---- Information given
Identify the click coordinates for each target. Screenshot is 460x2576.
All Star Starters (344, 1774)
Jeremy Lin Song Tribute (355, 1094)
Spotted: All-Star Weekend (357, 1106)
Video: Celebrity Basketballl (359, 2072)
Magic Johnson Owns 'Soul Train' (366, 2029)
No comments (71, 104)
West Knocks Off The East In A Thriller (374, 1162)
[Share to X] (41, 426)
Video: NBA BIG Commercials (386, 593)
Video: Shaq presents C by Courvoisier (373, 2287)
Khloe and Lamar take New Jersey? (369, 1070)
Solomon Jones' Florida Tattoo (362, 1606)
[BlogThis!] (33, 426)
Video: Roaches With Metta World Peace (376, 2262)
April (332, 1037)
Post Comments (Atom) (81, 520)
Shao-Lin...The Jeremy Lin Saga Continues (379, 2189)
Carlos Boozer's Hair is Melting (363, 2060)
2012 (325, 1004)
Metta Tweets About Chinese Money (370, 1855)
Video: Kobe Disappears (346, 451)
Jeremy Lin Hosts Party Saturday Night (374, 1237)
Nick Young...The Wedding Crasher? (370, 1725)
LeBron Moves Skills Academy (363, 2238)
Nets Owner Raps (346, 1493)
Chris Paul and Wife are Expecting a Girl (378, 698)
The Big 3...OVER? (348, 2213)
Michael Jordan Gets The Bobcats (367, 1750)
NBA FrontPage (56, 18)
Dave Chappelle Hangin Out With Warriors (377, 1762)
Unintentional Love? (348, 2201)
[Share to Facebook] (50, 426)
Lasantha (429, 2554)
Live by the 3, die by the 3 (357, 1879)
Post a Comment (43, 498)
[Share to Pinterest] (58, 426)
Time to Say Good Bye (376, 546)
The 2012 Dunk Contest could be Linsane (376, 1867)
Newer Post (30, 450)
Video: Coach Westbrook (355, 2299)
--------
**Required action:**
Return the data in full, with each line kept exactly as it is.

**Output for this exercise:**
Identify the click coordinates for each target. Screenshot is 460x2576.
All Star Starters (344, 1774)
Jeremy Lin Song Tribute (355, 1094)
Spotted: All-Star Weekend (357, 1106)
Video: Celebrity Basketballl (359, 2072)
Magic Johnson Owns 'Soul Train' (366, 2029)
No comments (71, 104)
West Knocks Off The East In A Thriller (374, 1162)
[Share to X] (41, 426)
Video: NBA BIG Commercials (386, 593)
Video: Shaq presents C by Courvoisier (373, 2287)
Khloe and Lamar take New Jersey? (369, 1070)
Solomon Jones' Florida Tattoo (362, 1606)
[BlogThis!] (33, 426)
Video: Roaches With Metta World Peace (376, 2262)
April (332, 1037)
Post Comments (Atom) (81, 520)
Shao-Lin...The Jeremy Lin Saga Continues (379, 2189)
Carlos Boozer's Hair is Melting (363, 2060)
2012 (325, 1004)
Metta Tweets About Chinese Money (370, 1855)
Video: Kobe Disappears (346, 451)
Jeremy Lin Hosts Party Saturday Night (374, 1237)
Nick Young...The Wedding Crasher? (370, 1725)
LeBron Moves Skills Academy (363, 2238)
Nets Owner Raps (346, 1493)
Chris Paul and Wife are Expecting a Girl (378, 698)
The Big 3...OVER? (348, 2213)
Michael Jordan Gets The Bobcats (367, 1750)
NBA FrontPage (56, 18)
Dave Chappelle Hangin Out With Warriors (377, 1762)
Unintentional Love? (348, 2201)
[Share to Facebook] (50, 426)
Lasantha (429, 2554)
Live by the 3, die by the 3 (357, 1879)
Post a Comment (43, 498)
[Share to Pinterest] (58, 426)
Time to Say Good Bye (376, 546)
The 2012 Dunk Contest could be Linsane (376, 1867)
Newer Post (30, 450)
Video: Coach Westbrook (355, 2299)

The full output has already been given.